Obiettivo indicato 1: Stampa il passo dell'articolo sul Boxing Day di Premier League compreso tra "L’azione del 2-0: il" e "e un poker.", estremi inclusi.

Dai record di Harry Kane al grande momento di forma di Arnautovic passando per la difficile convivenza tra Lukaku e Ibrahimovic: tutto ciò che c'è da sapere dopo il Boxing Day di Premier League
La grandissima giornata di Hurri-Kane
Con il primo gol segnato al Southampton, ha superato Alan Shearer per numero di gol segnati in Premier League in un anno solare, un record che resisteva dal 1995 (Shearer ne aveva segnati 36, lui 39). Con il secondo gol ha superato Leo Messi per numero di gol segnati nel 2017, spezzando il duopolio Messi-Ronaldo che in questa speciale classifica durava da sette anni (l’argentino ne ha segnati 54 in 64 partite, lui ne ha segnati 56 in 50 partite). Con il terzo gol ha superato Robbie Keane nella classifica marcatori di tutti i tempi del Tottenham, guadagnandosi un posto tra i primi dieci (lui è arrivato a 123, Robbie si era fermato a 122) in appena sette anni. Il vincitore assoluto di questo Boxing Day non può che essere Harry Kane, attuale capocannoniere di Premier League e senza ombra di dubbio ormai uno dei centravanti migliori del pianeta.
Se esistesse una funzione di utilità per misurare il peso dei gol segnati, vedremmo la curva del valore marginale dei gol di Kane impennarsi all’aumentare della variabile. Nel 2017, Kane ha segnato così tanto che ogni ulteriore centro offriva l’occasione per festeggiare un altro record, rivestendo di significati sempre nuovi la tempesta di gol che si stava abbattendo sul Southampton.
Ha aperto le marcature con un colpo di testa, raccogliendo una punizione tagliente di Eriksen («avere un giocatore come Christian, che serve assist del genere, è il sogno di ogni attaccante», ha commentato a fine partita). Poi ha coronato con un tap-in a due metri dalla porta una splendida azione corale che ha coinvolto tutti gli offensivi del Tottenham, e infine ha sigillato i tre punti con un pallonetto di sinistro, al termine di una bruciante transizione condotta da Alli.
Anche in occasione degli altri due gol, Kane ha contribuito a far salire la squadra muovendosi in appoggio con le spalle verso la porta. I suoi strappi hanno scombinato la linea di difesa del Southampton, sempre alla ricerca dell’anticipo senza mai riuscire a vincere i duelli individuali.
L’azione del 2-0: il Southampton ha provato a tenere le linee compatte, senza grande attenzione a coprire le linee di passaggio. I movimenti elastici di Kane hanno reso impossibile la vita a Yoshida
Il Tottenham ha mostrato la miglior versione possibile di se stesso, quella che dovrebbe preoccupare la Juve in vista del doppio confronto europeo. Fin dai primi minuti, è riuscito a muovere velocemente il pallone nella porzione centrale del campo e a guadagnare metri con le sovrapposizioni dei terzini. Ha concluso il primo tempo con 11 tiri tentati e il 60% di possesso palla, e ha archiviato la pratica sfruttando la vena realizzativa del proprio centravanti, abituato a ripetersi nel giro di pochi minuti. La tripletta segnata al Southampton è la quinta del suo 2017, in una collana che conta anche sette doppiette e un poker.

Obiettivo indicato 2: Riporta sotto forma di elenco numerato le righe delle voci, da quella che contiene "Task: Click the Member label badge" fino alla fine delle voci, entrambe incluse. Tralascia le righe vuote e lascia fuori le immagini.

Materiali forniti:

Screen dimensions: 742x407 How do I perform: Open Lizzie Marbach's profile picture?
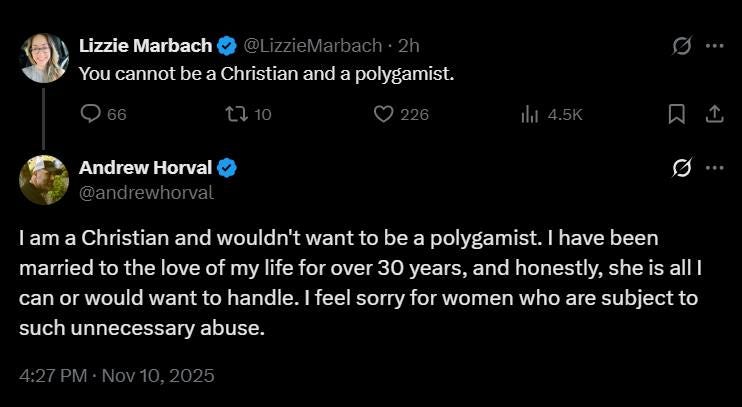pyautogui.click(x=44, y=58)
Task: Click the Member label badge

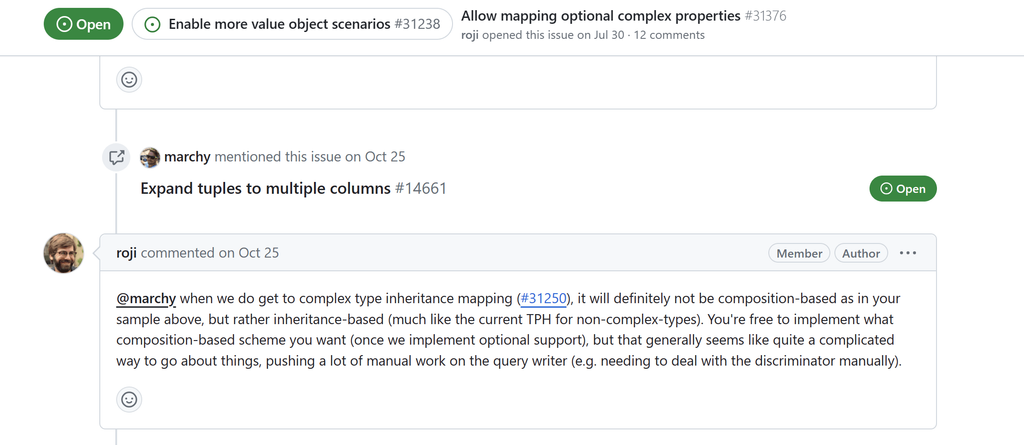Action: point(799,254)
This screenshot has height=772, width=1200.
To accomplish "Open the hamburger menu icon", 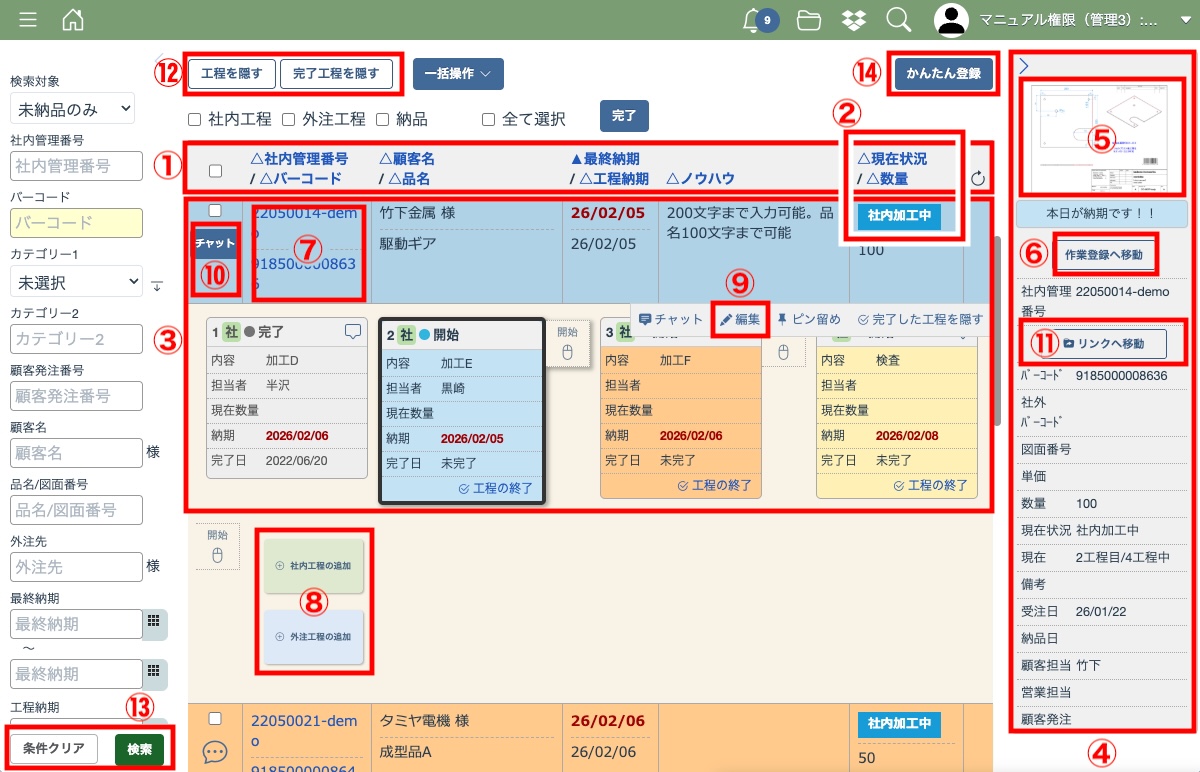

Soluzione del problema 1:
L’azione del 2-0: il Southampton ha provato a tenere le linee compatte, senza grande attenzione a coprire le linee di passaggio. I movimenti elastici di Kane hanno reso impossibile la vita a Yoshida
Il Tottenham ha mostrato la miglior versione possibile di se stesso, quella che dovrebbe preoccupare la Juve in vista del doppio confronto europeo. Fin dai primi minuti, è riuscito a muovere velocemente il pallone nella porzione centrale del campo e a guadagnare metri con le sovrapposizioni dei terzini. Ha concluso il primo tempo con 11 tiri tentati e il 60% di possesso palla, e ha archiviato la pratica sfruttando la vena realizzativa del proprio centravanti, abituato a ripetersi nel giro di pochi minuti. La tripletta segnata al Southampton è la quinta del suo 2017, in una collana che conta anche sette doppiette e un poker.

Soluzione del problema 2:
1. Task: Click the Member label badge
2. Action: point(799,254)
3. This screenshot has height=772, width=1200.
4. To accomplish "Open the hamburger menu icon", 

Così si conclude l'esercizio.